I don't use Logic Pro X, I use Studio One Pro 5 on PC. So, I might install S1Pro 5 on this baby in the future to see how it behaves. S1Pro 5 I think is already Apple Silicon Compatible. So, it should run smoothly, and be super efficient, provided I stick to using Apple Silicon Supported plugins.


----------



## Cdnalsi (Jul 29, 2022)

muziksculp said:


> Thanks.
> 
> I don't use Logic Pro X, I use Studio One Pro 5 on PC. So, I might install S1Pro 5 on this baby in the future to see how it behaves. S1Pro 5 I think is already Apple Silicon Compatible. So, it should run smoothly, and be super efficient, provided I stick to using Apple Silicon Supported plugins.


Yeah it looks like the 5.4 update added native Apple Silicon support. Great!

Do let us know your thoughts if you ever end up trying it out


----------



## rnb_2 (Jul 29, 2022)

muziksculp said:


> Finally !
> 
> My Mac Book Air M2, 24 GB RAM, 2TB SSD, Midnight Color Arrived today 😎👍
> 
> ...


Congratulations - it's a beauty! If I hadn't bought a 14" M1 Pro MBP in March, that's exactly the config I would have just purchased myself. Is there a blue light involved in that photo? I was under the impression that it wouldn't look *that* blue, more like a very dark gray that has a bluish tint in certain light.

In any case, enjoy it!


----------



## muziksculp (Jul 29, 2022)

rnb_2 said:


> Congratulations - it's a beauty! If I hadn't bought a 14" M1 Pro MBP in March, that's exactly the config I would have just purchased myself. Is there a blue light involved in that photo? I was under the impression that it wouldn't look *that* blue, more like a very dark gray that has a bluish tint in certain light.
> 
> In any case, enjoy it!


Yes, I have some blue ambient LED lights on but far from it, I'm not sure they are what's making it look more blue than it really is in the pic. I will take another photo without the blue LED lights on, to see how it shows up. Maybe post it here so you get a better idea of how it looks without any color lights.


----------



## muziksculp (Jul 29, 2022)

@rnb_2 ,

I took another pic without any blue lights, and it still looks quite blue in the pic. but looking directly at it it appears much darker, not sure why. It seems the iPhone lens is causing this. Actually it looks much darker blue, kind of a charcoal-blue, less blueish like the pic, when I'm looking at it.


----------



## muziksculp (Jul 29, 2022)

@rnb_2 ,

OK, the blueish color of the pic was caused by the reflection from my studio window of the blue sky. Not the LED lights. I turned the laptop around a bit, so it won't reflect the light from the window, and here is how it looks, taken via my iPhone. As you can see, much more like a dark grey, with a hint of dark blue. I think the back cover has a unique reflective finish, that can make it appear a bit different color wise depending on what it is reflecting.


----------



## PeterN (Aug 30, 2022)

I have a target to buy the 14" M2 Pro MBP in December. Assuming it is out. So, Im checking that's around a 100 days more or less. And, wondering is there is a global conflict, or complete market crash, before that, which will devastate this plan.

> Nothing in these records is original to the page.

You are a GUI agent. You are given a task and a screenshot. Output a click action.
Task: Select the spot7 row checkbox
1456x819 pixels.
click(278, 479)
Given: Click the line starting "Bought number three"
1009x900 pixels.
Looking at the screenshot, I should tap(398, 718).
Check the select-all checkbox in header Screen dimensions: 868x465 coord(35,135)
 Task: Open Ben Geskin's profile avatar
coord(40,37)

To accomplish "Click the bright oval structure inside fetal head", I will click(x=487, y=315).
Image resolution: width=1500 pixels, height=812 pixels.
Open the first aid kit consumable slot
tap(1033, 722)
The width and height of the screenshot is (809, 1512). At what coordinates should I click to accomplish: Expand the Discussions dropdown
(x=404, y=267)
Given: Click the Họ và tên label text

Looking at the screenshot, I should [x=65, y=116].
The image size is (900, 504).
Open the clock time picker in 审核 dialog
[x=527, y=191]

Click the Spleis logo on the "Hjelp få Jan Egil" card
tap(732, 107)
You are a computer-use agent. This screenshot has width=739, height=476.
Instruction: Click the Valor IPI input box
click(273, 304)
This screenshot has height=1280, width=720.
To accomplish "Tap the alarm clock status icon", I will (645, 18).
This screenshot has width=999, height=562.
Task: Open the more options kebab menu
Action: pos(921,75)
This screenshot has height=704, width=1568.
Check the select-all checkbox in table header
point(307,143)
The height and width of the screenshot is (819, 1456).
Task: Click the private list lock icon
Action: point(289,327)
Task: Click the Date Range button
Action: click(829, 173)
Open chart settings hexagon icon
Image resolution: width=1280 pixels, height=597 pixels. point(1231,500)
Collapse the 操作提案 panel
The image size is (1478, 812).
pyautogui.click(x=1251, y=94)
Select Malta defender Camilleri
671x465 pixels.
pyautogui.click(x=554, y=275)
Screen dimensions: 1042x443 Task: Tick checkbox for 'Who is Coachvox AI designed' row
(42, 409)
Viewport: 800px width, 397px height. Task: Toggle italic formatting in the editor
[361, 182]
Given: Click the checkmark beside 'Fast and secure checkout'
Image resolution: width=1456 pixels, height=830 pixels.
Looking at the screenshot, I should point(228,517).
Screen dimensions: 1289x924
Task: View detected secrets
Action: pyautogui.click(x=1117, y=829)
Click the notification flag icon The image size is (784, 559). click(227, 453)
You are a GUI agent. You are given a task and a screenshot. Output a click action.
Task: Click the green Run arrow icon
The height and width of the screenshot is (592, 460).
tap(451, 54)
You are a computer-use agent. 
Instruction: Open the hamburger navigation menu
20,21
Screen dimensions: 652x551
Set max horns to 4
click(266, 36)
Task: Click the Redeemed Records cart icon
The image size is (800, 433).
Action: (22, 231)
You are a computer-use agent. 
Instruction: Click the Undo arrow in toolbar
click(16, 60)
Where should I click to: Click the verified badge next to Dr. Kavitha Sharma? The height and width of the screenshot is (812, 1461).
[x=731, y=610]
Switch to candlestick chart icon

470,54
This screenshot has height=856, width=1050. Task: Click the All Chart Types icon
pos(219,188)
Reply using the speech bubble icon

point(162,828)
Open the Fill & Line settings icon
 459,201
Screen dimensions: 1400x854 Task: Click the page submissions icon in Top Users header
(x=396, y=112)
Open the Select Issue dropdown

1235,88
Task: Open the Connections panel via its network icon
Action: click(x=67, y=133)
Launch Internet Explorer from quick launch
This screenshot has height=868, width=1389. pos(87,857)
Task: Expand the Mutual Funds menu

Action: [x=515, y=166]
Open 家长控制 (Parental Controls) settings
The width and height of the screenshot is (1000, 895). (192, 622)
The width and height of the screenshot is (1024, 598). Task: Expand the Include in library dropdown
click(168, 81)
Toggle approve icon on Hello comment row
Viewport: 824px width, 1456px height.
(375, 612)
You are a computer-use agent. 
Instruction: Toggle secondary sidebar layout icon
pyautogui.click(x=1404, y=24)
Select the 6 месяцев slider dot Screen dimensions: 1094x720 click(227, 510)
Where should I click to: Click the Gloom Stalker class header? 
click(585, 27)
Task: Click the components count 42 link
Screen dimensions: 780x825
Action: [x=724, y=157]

We should be able to make it 100 days still? My guts tell me I must get it before around February 2023, after that its all sliding into "red light" (the twilight zone).


----------



## rnb_2 (Aug 30, 2022)

PeterN said:


> I have a target to buy the 14" M2 Pro MBP in December. Assuming it is out. So, Im checking that's around a 100 days more or less. And, wondering is there is a global conflict, or complete market crash, before that, which will devastate this plan.
> 
> We should be able to make it 100 days still? My guts tell me I must get it before around February 2023, after that its all sliding into "red light" (the twilight zone).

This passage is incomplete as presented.